As soon as he’d spoken, he knew he’d overstated his case. At best, he was fifty-fifty on pouring gravy over another human being, irrespective of how tired he was and how infuriating they were. Unfortunately, it did not do to show weakness before a Tarleton. And so, to prove his point, he was obliged to snatch up the gravy boat and advance with it.

Belle darted to the other side of the table. “Remember, I have grown up with a twin brother. You should not fuck with me either.”

“Did you often get into food fights?”

She blinked. “How else were disagreements to be settled?”

“Consideration? Discussion? Negotiation?”

“You’re the one holding a gravy boat.”

“I will put the gravy boat down the moment you return first to adulthood and, secondarily, to your chair.”

“And if I don’t?”

Sir Horley didn’t, in all honesty, have an answer for that. But he made the mistake of taking a decisive step forward. Which drew a shriek of mingled fury and alarm from Belle and led to her hurling an entire bowl of trifle directly into his face.

He had never had an entire bowl of trifle hurled directly into his face before. Abstractly, he rather admired the technique. It required speed, skill, and commitment. There were so many ways it could have gone wrong. The layers of jelly, cream, and custard separating mid-flight, for example, and plopping harmlessly to the floor. Or, worse, rebounding upon the hurler. In less abstract terms, however, the trifle had connected with a kind of cold, wet force and was now dripping off his eyelashes and down his nose.

The mostly empty dish fell, with a clunk, from Belle’s fingers. “I ... I panicked,” she said. “I may have overreacted.”

“Sit down,” he told her.

She sat down.

“Give me your hand.”

She gave him her hand.

Dragging the somewhat dessert-splattered cravat from his neck, he secured one of Belle’s wrists to the leg of the chair, low enough down that she couldn’t just reach over and untie herself. “I’m going for a bath.”

“That’s ...” Some trifle had slid from his hair and landed in her lap. “That’s probably for the best.”

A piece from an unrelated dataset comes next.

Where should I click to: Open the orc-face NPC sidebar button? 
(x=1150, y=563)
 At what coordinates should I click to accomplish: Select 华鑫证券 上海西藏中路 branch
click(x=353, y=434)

“And when I come back, if I find you climbing out the window, or roping some poor fool into some outrageous shenanigan, I swear to G—”

“When you come back, I’ll be right here.”

“I mean it, Belle.”

“I mean it too.”

He didn’t trust her, because how could you trust someone you were abducting? But he had passed the point of caring for much beyond the fact he was covered in trifle. It was an oddly clarifying situation. By the time he came back, not covered in trifle, Belle would likely have fled. And then he would—

Actually, he didn’t care about that either.